Bunga Tidur -Tulus
Bekas gincu di sudut bibir kiri
Di depan cermin sabtu pagi
Aku tak tahu ini punya siapa
Cukup jauh dari mabuk rasanya
Untuk tak bermimpi entahlah
Ini pertanda apa
Sering malu karna sujud
Hanya bila tertekan duhai pria
Yang mengaku-ngaku dewasa
Kurun kebal membeku
Dididihkan pun tak mampu
Ini dia si jago pemalu
Bila kau pikir aku sekuat itu
Dua empat tujuh aku bahagia
Kau salah kawan
Ku dilindungi dendangan
Ini musikku dia pagar jarak pandangmu
Mustahil tak bercelah
Di depan cermin sabtu pagi
Aku bicara dengan pantulanku
Bunga tidur bisa membawamu terkubur
Jauh dari sekedar angka hantui pikiran
Kadang aku jatuh cinta
Kadang naik si pitam
Kadang gelap malam
Kadang semua tuli
Selama ku lihat engkau senang
Yang lainnya ku simpan sendiri
**
"Selama ku lihat engkau senang yang lainnya ku simpan sendiri"
Eh ada ceritanya.
Sejak pertama kali dengar, uhuy! Ini lagu bagus banget. Etapi emang semua lagu-lagu Tulus bagus-bagus dan suka semua sih.

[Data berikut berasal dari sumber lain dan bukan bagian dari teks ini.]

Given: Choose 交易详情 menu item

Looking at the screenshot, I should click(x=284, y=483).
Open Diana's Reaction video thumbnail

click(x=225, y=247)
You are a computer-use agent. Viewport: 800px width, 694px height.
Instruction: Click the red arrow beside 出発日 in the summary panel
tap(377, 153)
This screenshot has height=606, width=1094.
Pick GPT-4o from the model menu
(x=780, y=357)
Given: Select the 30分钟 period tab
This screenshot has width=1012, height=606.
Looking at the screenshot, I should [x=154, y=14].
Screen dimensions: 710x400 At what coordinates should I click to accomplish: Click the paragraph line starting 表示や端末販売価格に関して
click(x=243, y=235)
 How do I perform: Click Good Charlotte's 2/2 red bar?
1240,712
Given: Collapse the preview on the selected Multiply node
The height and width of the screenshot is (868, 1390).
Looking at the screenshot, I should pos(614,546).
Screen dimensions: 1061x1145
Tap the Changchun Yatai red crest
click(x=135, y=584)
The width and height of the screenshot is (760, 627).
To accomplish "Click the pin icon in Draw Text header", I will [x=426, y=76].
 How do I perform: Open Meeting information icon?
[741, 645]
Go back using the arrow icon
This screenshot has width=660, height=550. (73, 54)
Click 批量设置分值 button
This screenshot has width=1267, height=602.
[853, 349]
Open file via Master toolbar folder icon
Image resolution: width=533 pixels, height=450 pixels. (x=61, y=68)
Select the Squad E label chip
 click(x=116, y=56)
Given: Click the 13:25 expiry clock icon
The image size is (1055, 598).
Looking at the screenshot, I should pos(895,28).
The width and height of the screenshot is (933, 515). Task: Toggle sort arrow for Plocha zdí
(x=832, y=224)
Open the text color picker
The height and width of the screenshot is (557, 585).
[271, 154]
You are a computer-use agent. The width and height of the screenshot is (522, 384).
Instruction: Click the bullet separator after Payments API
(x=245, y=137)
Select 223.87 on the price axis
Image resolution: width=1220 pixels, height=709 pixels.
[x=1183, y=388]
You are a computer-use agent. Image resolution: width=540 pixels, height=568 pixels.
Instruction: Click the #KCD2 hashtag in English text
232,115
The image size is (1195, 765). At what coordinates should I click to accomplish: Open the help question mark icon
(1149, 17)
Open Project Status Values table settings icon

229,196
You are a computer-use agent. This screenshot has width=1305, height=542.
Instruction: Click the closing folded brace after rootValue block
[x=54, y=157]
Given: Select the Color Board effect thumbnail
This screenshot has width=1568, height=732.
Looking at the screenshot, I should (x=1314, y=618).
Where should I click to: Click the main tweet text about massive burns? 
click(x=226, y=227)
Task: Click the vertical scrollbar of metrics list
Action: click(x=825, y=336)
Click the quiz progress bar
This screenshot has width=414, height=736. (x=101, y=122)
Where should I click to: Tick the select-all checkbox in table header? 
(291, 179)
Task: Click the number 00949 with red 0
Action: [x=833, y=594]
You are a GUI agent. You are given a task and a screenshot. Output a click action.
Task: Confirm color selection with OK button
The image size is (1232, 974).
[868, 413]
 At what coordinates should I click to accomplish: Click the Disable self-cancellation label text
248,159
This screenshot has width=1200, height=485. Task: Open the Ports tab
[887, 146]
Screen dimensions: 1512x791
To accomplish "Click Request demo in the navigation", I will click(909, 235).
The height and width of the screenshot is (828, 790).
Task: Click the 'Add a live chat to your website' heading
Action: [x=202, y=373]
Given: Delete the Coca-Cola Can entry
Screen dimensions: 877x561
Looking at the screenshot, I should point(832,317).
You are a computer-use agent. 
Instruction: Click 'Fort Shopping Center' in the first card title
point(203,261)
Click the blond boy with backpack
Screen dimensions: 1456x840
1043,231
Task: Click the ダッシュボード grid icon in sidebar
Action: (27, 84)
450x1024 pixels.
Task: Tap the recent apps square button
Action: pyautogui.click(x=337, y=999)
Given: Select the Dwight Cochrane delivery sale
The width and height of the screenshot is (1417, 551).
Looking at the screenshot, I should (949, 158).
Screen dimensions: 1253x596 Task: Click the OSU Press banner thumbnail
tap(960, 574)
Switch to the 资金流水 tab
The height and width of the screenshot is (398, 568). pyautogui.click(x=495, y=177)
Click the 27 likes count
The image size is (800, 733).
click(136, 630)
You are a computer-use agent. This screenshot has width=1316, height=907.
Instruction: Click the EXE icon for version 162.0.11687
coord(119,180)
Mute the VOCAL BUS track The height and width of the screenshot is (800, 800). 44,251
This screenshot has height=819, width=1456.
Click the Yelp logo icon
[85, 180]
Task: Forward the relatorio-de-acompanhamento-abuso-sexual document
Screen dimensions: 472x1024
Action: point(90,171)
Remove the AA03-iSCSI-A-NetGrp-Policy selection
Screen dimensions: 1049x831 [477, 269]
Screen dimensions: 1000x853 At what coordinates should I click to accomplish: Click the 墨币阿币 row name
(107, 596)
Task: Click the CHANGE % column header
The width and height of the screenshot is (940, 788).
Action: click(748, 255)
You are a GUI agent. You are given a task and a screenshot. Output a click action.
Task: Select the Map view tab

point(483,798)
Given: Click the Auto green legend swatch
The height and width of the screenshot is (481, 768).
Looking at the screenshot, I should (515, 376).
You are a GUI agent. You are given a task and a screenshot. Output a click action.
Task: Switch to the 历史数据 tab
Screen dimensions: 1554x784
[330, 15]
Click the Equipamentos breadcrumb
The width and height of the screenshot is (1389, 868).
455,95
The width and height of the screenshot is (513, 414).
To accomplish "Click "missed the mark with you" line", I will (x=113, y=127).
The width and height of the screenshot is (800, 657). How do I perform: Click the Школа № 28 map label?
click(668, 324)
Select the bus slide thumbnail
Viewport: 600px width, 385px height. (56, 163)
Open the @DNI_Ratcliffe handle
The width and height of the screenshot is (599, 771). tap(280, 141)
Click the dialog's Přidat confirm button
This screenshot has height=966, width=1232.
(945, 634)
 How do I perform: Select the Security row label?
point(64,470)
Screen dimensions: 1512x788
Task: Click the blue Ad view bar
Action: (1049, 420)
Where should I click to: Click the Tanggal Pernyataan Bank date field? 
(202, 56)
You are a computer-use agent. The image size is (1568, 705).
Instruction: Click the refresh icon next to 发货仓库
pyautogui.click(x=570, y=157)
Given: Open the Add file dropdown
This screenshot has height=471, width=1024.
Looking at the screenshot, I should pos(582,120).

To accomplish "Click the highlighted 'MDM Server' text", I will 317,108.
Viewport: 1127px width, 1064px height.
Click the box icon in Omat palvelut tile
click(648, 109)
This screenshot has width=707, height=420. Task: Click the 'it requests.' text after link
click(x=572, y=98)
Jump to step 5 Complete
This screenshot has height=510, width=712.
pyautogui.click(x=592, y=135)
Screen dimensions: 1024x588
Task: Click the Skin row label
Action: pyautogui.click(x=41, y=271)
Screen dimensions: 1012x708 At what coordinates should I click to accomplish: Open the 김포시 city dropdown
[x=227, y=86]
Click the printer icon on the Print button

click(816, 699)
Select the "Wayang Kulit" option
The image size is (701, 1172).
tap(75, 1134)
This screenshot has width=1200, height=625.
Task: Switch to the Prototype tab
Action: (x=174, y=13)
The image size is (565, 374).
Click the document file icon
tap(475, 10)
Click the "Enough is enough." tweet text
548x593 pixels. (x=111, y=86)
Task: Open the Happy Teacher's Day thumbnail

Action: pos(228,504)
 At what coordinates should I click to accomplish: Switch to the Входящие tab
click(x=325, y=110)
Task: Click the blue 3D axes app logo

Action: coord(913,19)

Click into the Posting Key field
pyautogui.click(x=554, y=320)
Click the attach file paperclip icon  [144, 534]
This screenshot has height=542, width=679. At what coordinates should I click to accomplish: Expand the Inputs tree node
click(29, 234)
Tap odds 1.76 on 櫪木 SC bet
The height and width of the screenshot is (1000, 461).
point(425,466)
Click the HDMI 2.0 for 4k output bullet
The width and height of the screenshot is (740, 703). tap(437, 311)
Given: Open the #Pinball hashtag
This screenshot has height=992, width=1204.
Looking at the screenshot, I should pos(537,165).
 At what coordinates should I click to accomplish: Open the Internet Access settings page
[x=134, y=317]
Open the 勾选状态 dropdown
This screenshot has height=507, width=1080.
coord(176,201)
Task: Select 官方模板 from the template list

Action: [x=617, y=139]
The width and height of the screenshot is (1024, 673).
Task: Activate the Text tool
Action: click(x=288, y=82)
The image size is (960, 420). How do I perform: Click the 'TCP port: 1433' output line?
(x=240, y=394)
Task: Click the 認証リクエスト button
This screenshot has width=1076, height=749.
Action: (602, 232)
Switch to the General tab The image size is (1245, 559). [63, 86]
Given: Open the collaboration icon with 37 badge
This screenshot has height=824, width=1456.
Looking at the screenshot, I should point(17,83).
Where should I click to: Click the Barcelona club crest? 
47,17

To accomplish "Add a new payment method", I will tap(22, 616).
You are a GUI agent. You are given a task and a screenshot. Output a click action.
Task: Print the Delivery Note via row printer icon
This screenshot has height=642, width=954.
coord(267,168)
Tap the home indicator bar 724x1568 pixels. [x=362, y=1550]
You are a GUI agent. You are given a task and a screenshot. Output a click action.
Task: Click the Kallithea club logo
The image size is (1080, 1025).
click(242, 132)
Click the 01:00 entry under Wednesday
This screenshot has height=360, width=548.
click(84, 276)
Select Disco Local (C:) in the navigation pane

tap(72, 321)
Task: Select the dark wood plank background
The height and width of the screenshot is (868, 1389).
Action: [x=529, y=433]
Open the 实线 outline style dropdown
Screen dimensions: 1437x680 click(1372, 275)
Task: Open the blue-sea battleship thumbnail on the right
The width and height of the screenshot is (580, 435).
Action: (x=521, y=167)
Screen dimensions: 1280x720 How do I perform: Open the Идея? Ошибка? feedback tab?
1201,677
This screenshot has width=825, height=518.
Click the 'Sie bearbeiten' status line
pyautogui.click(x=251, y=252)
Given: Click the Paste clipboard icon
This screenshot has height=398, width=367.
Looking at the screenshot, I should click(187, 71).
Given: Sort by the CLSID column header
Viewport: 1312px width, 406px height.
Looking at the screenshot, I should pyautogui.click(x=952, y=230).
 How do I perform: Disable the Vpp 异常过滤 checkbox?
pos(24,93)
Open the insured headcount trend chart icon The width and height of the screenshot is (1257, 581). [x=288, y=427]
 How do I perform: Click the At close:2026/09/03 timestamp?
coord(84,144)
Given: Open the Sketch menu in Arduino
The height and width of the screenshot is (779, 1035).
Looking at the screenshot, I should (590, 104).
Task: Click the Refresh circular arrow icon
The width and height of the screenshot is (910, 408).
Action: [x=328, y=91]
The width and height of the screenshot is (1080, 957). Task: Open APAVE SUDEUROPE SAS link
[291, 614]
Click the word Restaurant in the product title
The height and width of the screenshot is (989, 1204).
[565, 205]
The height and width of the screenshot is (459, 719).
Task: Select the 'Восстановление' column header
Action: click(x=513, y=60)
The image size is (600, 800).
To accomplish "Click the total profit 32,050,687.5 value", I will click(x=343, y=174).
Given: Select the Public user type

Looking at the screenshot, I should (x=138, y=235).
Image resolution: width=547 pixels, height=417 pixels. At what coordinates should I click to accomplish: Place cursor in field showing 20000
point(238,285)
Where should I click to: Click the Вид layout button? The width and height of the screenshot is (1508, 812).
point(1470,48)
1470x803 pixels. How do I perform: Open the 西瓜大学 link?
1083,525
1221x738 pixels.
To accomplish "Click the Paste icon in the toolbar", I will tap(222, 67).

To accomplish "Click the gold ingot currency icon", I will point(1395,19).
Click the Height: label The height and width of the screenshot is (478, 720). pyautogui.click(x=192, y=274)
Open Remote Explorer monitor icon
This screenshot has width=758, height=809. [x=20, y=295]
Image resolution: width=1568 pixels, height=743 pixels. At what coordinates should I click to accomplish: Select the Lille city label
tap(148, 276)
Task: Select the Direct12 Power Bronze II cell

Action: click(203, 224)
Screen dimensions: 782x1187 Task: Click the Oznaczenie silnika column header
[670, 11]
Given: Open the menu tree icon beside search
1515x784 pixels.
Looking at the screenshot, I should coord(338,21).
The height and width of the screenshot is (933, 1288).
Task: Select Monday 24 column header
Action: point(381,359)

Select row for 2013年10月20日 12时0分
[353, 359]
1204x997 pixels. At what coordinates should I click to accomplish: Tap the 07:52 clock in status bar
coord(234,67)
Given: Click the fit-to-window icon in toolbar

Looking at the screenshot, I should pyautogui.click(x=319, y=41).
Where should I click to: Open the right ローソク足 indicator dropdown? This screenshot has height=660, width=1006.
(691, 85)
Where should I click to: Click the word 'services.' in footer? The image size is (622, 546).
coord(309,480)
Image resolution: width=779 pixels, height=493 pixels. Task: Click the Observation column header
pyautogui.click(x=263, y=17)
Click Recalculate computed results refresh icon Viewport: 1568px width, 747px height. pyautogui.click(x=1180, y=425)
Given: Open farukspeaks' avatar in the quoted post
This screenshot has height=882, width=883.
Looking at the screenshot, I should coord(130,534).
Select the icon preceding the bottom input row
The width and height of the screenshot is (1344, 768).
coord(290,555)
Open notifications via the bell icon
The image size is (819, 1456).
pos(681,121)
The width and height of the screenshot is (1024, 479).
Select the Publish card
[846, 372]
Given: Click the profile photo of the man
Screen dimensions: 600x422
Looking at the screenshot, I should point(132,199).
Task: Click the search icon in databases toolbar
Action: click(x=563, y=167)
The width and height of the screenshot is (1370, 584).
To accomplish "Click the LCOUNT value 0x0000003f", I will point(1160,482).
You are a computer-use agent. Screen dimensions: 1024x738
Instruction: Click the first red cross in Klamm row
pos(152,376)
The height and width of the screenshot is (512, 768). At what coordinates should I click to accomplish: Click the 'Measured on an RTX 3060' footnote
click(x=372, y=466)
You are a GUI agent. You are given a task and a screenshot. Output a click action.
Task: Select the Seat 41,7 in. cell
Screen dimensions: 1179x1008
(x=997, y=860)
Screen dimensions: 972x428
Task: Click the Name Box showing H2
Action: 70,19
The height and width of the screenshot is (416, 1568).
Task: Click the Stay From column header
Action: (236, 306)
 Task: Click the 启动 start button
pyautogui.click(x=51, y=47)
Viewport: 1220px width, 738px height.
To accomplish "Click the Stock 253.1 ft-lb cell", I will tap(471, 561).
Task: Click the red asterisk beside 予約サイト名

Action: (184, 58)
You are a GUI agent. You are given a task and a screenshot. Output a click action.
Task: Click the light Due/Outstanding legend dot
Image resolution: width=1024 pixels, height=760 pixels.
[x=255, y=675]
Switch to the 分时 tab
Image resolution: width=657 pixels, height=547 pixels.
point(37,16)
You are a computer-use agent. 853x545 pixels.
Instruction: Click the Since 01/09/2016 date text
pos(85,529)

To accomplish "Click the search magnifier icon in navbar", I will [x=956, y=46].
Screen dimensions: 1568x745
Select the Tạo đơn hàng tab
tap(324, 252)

Dari sepenggal lirik di atas kok bisa ngena banget ya buat hidup aku.
Selama aku lihat orang-orang yang aku sayang bahagia dan tertawa semua sedih, duka, dan lara aku simpen sendiri.
Entah sejak kapan itu udah jadi prinsip aku.
Sampai kemarin aku sakit.
Udah di titik nyerah, dilema yang luar biasa untuk memilih sampai akhirnya milih ngelepas semuanya.
Aku takut, pasti semua orang terdekat bakal marah sama pilihan ini. Bakal ngejauhin, bakal caci maki atau apa.
Tapi semua ketakutan ku nggak terjadi. Mereka bener-bener care dan tahu gimana kondisi aku.
Selama ini aku nggak pernah bilang sakit atau apa, karena ya seperti prinsipku, selama yang lain senang sakit pun di rasa sendiri.
Aku rasa baik-baik aja, sampai banyak yang bilang kalau nafas aku pendek-pendek, sering banget sakit-sakitan. Dan banyak yang berasumsi aku sesak nafas karena apa-apa di pendem sendiri, mau marah, kesel, atau sedih aku nggak pernah mau bilang.
Aku males aja harus ribut-ribut, selama masih bisa nahan kenapa nggak? Itu pikiranku. Tapi akhir-akhir ini sesak nafasnya udah parah banget. Dan banyak orang yang khawatir walau aku bilang nggak apa-apa.
Dan kejutannya mereka nggak marah saat bilang aku nyerah. Mereka lebih mementingkan kesehatan aku. Katanya biar nggak terlalu banyak pikiran.
Ternyata sakit juga ada hikmahnya ya.
Karena jujur saat dilema kemarin alasan aku nyerah adalah aku gak mau mati sia-sia dengan mendem segala keperihan seorang diri. Aku juga mau menikmati hidup dan gak terbebani oleh satu lain hal.
Ya begitulah.
Dan lirik "Sering malu karena sujud hanya bila tertekan duhai pria yang mengaku-ngaku dewasa" itu juga ngena banget. Dulu sering bikin pm bbm atau bikin tweet pake lirik ini hahaha..
Jujur deh, saat tertekan pasti inget Tuhan kan? Padahal kalau lagi happy pasti ngerasa nih gue, apa lo semua nggak ada apa-apanya, ngerasa segalanya tapi saat lagi jatuh pasti yang di inget Tuhan? Ya kan? Ya kan?